Desideriamo essere pienamente partecipi di questo momento storico che ci interpella come uomini, come cristiani e come vescovi e per questo vogliamo raggiungere e abbracciare le nostre comunità, comprese quelle che vivono nelle isole minori.
Il numero impressionante di morti e di contagiati sta mettendo a dura prova la vita delle persone e la tenuta delle istituzioni. Ma siamo convinti che si stia apprendendo la dolce legge della condivisione e della compassione. Tante persone di buona volontà stanno diffondendo il sapore e la bellezza di una santità del quotidiano e di un umanesimo di prossimità.
La prova di grande professionalità e di incondizionata dedizione dei medici e del personale sanitario sta consentendo di affrontare con dignità l’emergenza, pur nella inadeguatezza delle strutture ospedaliere. Tra le tante vittime ricordiamo con commozione gli 87 medici e i 96 sacerdoti morti alla data odierna; ma i numeri sono in continuo aggiornamento, purtroppo. Con loro affidiamo tutti i morti a motivo del Covid-19 alla paterna misericordia di Dio.
Tanti altri motivi di preoccupazione angustiano il nostro cuore di Pastori, pensando ai gravissimi problemi di sopravvivenza determinati da antiche e nuove sopravvenute povertà. Il blocco delle attività produttive sta mettendo a dura prova il sistema Paese e prelude a una crisi depressiva dell’apparato economico che inciderà sullo sviluppo dei prossimi anni e sulla qualità della vita delle famiglie e, in particolare, delle nuove generazioni.

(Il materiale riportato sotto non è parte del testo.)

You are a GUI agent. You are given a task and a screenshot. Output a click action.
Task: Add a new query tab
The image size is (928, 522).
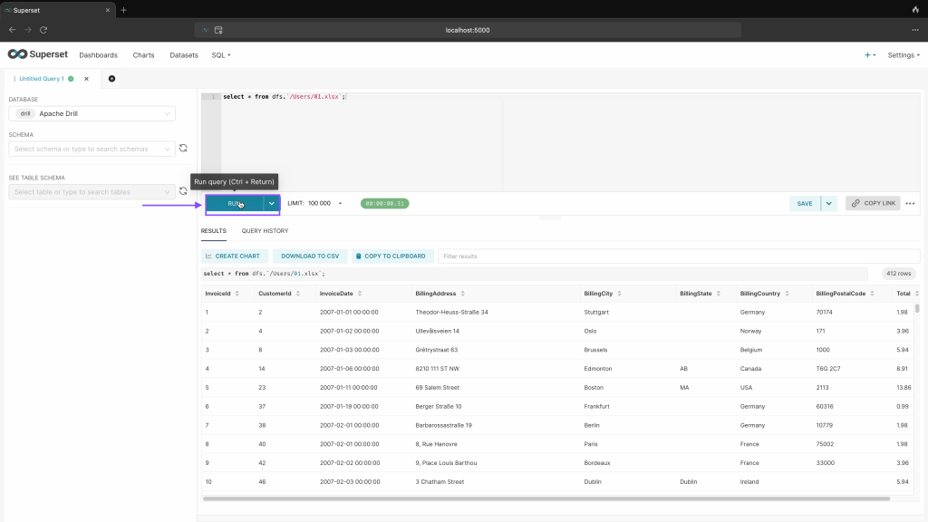click(111, 79)
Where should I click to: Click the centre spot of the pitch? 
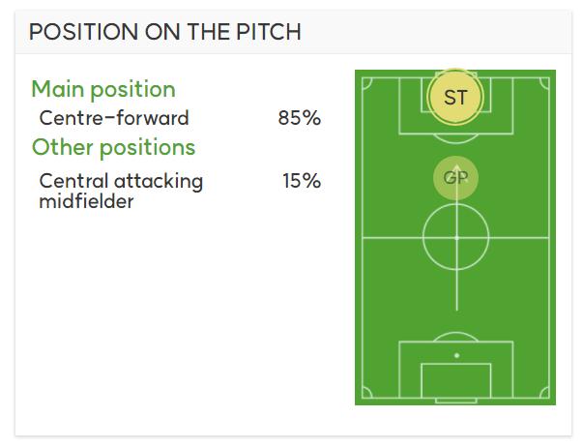(456, 238)
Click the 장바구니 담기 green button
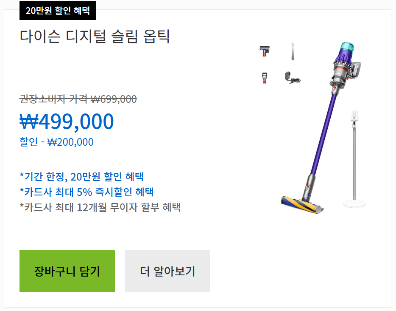 (67, 271)
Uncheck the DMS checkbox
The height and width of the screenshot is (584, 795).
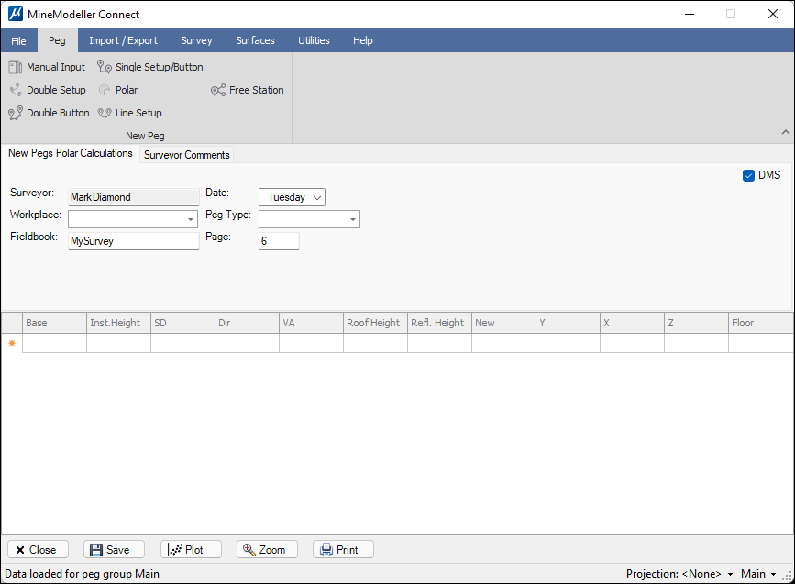point(748,175)
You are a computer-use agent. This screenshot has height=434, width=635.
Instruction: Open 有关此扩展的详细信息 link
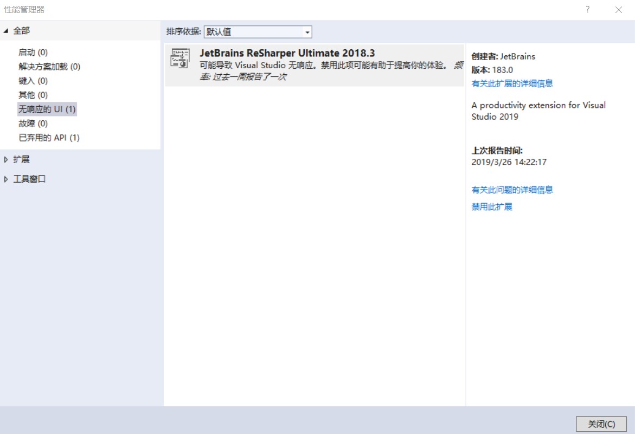point(512,83)
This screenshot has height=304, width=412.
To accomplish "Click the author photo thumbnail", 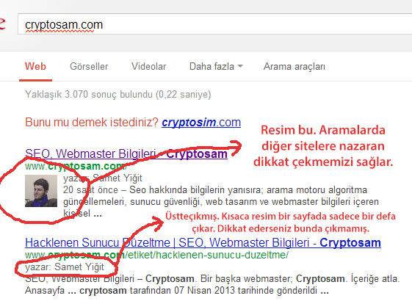I will 41,191.
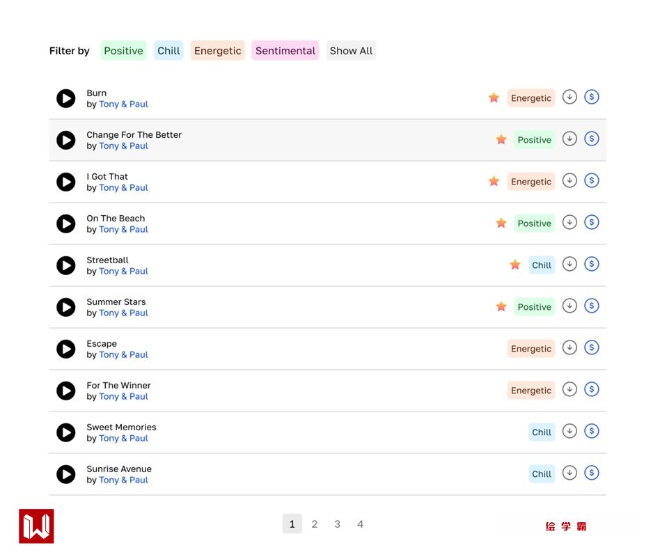660x557 pixels.
Task: Toggle the Sentimental filter
Action: click(285, 51)
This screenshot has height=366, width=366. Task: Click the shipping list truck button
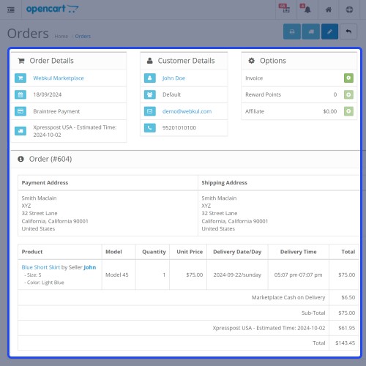[x=311, y=31]

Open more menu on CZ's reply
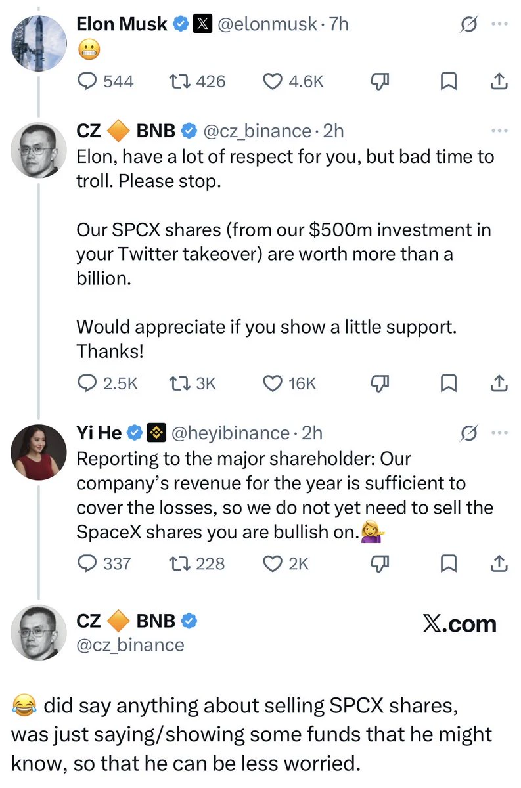[500, 131]
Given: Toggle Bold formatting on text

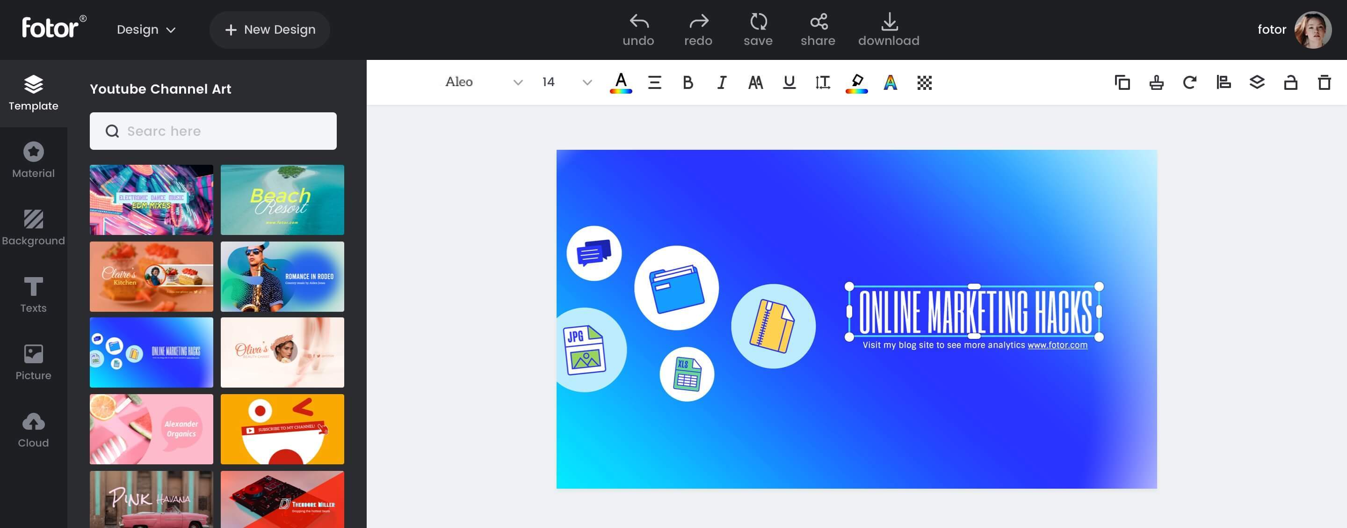Looking at the screenshot, I should tap(688, 82).
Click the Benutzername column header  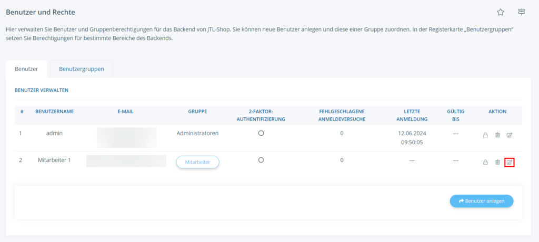coord(54,112)
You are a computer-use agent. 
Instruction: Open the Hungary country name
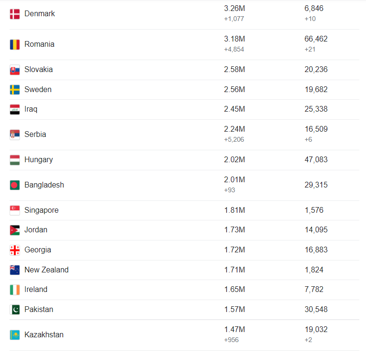click(x=39, y=160)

In questo contesto ci addolora tanto la sospensione della vita liturgica, delle attività pastorali e dei progetti formativi. La celebrazione della Messa nella solitudine delle nostre chiese, il digiuno eucaristico forzato dei fedeli, l’impossibilità di raccomandare a Dio le anime dei defunti e di dare il conforto della fede ai familiari nel rito delle esequie stanno turbando la vita spirituale di quanti alimentano con la Parola di Dio e i sacramenti la loro condizione di discepoli del Signore, testimoni della sua risurrezione.
È motivo di conforto, provvidenzialmente, l’attività solidale delle Caritas diocesane e di quelle parrocchiali che, unitamente a organismi di volontariato e in rapporto di collaborazione con le amministrazioni comunali, si stanno adoperando per alleviare l’indigenza di tante famiglie con la distribuzione di alimenti, offerti anche dalla generosità di singole persone e di aziende produttive. Al ricordo grato per loro associamo quello per quanti sono impegnati nelle attività che consentono gli approvvigionamenti di viveri e di quanto occorre per la vita domestica.
Queste considerazioni stanno condizionando la celebrazione della Settimana Santa che per la prima volta impedirà all’assemblea dei fedeli una vera partecipazione. Vivremo un Triduo Pasquale silente e mesto, nel quale i toni della passione non potranno trovare risoluzione nell’inno festoso dell’annuncio della Risurrezione. E allora, «offriamo ogni giorno a Dio noi stessi e tutte le nostre attività. Facciamo come le parole stesse ci suggeriscono. Con le nostre sofferenze imitiamo le sofferenze, cioè la passione di Cristo. Con il nostro sangue onoriamo il sangue di Cristo. Saliamo anche noi di buon animo sulla sua croce. Dolci sono infatti i suoi chiodi, benché duri» (San Gregorio Nazianzeno).
Guardando avanti, al tempo in cui questa drammatica prova si concluderà, dobbiamo fin da ora pensare seriamente al compito e alla missione che ci attendono, in spirito di collaborazione e con creativa lungimiranza, nell’immane opera di ricostruzione umana, sociale ed economica.
Vogliamo, però, concludere con un invito alla speranzache si fa eco delle parole di Papa Francesco nell’omelia del 27 marzo in Piazza San Pietro: «questa è la forza di Dio: volgere al bene tutto quello che ci capita, anche le cose brutte. Egli porta il sereno nelle nostre tempeste, perché con Dio la vita non muore mai».
Lo annunciamo e lo auguriamo affettuosamente a tutti, mentre di cuore vi benediciamo.